An editorial in today’s New York Times calls for a financial transactions tax – a tenths of a percent charge on the market value of every trade of a stock, bond, or derivative. My Working Papers column two years ago described the pitfalls of such a tax. While tax rates in the range of tenths of a percent sound small they would have large effects on stock values. Bid-ask spreads are now 1 cent for large cap stocks. A 0.10 percent tax would add 5 cents to the spread for a $50 stock.


The alleged purpose of such a tax is to reduce the arms race among High Frequency Traders who exploit differences in the timing of bids and offers across exchanges at the level of thousandths of a second to engage in price arbitrage.
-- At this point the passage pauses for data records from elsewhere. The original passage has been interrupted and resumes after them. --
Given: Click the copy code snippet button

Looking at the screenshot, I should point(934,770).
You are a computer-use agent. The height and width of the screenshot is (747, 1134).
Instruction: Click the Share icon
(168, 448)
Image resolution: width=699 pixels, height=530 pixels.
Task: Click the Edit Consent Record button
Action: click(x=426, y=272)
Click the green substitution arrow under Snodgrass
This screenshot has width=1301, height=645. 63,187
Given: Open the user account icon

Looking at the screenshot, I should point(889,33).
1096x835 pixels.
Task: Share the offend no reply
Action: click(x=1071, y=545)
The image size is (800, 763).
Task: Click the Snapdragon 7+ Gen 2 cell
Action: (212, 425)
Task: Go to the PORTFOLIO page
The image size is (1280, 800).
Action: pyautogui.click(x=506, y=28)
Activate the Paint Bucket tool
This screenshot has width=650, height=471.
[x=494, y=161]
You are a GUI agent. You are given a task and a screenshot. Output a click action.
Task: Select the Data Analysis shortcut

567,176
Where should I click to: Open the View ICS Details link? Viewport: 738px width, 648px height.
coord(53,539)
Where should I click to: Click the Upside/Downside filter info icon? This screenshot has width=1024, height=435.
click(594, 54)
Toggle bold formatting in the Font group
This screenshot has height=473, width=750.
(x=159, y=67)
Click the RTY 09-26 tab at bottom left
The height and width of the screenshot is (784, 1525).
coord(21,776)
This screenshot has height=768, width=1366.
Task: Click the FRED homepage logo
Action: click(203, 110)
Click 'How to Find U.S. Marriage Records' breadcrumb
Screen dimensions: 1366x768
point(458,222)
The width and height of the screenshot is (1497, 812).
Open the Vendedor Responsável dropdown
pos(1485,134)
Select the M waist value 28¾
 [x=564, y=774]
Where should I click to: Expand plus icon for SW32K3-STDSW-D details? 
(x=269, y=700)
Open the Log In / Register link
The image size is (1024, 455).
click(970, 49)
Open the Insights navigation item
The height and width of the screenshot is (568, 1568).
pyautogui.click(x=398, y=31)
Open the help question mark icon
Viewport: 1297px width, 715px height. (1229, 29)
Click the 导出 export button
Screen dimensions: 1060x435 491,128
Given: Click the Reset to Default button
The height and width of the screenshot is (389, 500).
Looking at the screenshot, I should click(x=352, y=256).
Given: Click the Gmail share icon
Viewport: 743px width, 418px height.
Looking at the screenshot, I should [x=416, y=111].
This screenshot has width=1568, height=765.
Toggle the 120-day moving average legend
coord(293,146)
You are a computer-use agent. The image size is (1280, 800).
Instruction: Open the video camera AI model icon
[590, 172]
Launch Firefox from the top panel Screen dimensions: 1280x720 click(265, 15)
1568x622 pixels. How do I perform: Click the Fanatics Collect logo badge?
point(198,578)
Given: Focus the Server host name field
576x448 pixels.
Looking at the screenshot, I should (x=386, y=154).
In the Fall 2015 issue I review a paper that demonstrates that this arms race is the result of stock exchanges’ use of “continuous-limit-order-book” design (that is, orders are taken continuously and placed when the asset reaches the order’s stipulated price). The authors use actual trading data to show that the prices of two securities that track the S&P 500 are perfectly correlated at the level of hour and minute, but at the 10 and 1 millisecond level, the correlation breaks down to provide for mechanical arbitrage opportunities even in a perfectly symmetrical information environment. In a “frequent batch” auction design (where trades are executed, by auction, at stipulated times that can be as little as a fraction of a second apart), the advantage of incremental speed improvements disappears. In order to end the arbitrage “arms race,” the authors propose that exchanges switch to batch auctions conducted every tenth of a second. No need for a tax.